INFORMATION SHOWN =

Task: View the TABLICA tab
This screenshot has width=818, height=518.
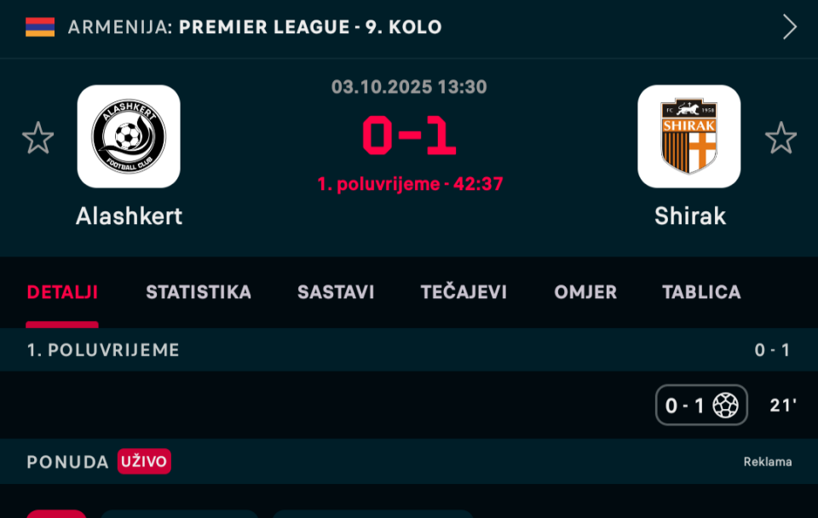Action: tap(701, 292)
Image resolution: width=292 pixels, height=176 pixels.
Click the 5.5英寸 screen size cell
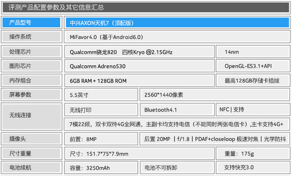101,95
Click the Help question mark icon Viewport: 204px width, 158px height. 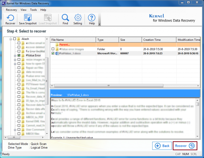[92, 19]
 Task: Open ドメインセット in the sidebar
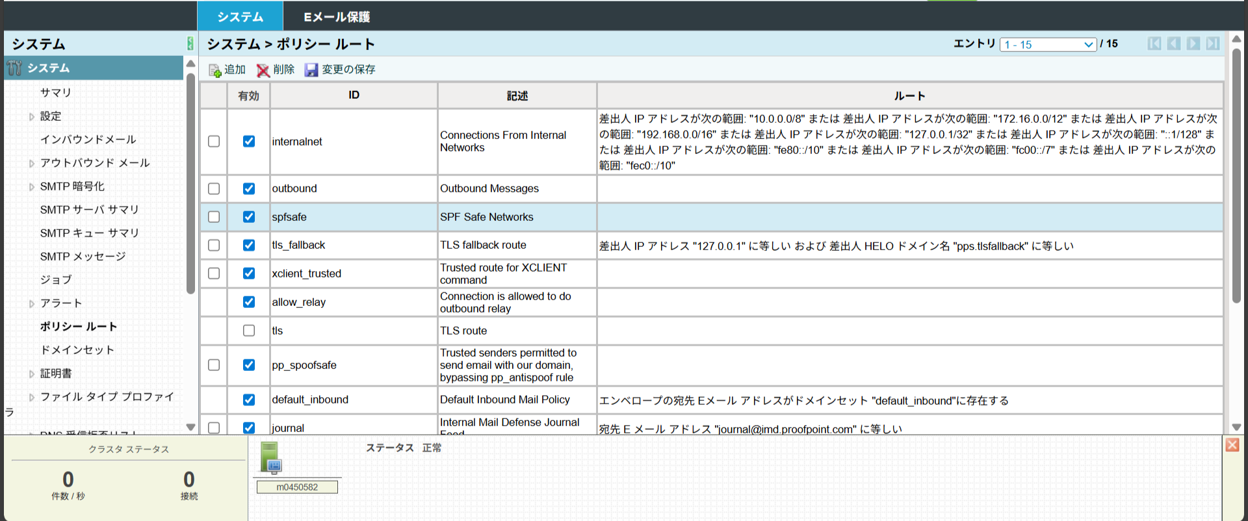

YOUR INSTRUCTIONS = Provide the number of lines in these entries that hold the word "Task", without any accompanying text.

ANSWER TO THE PROBLEM = 2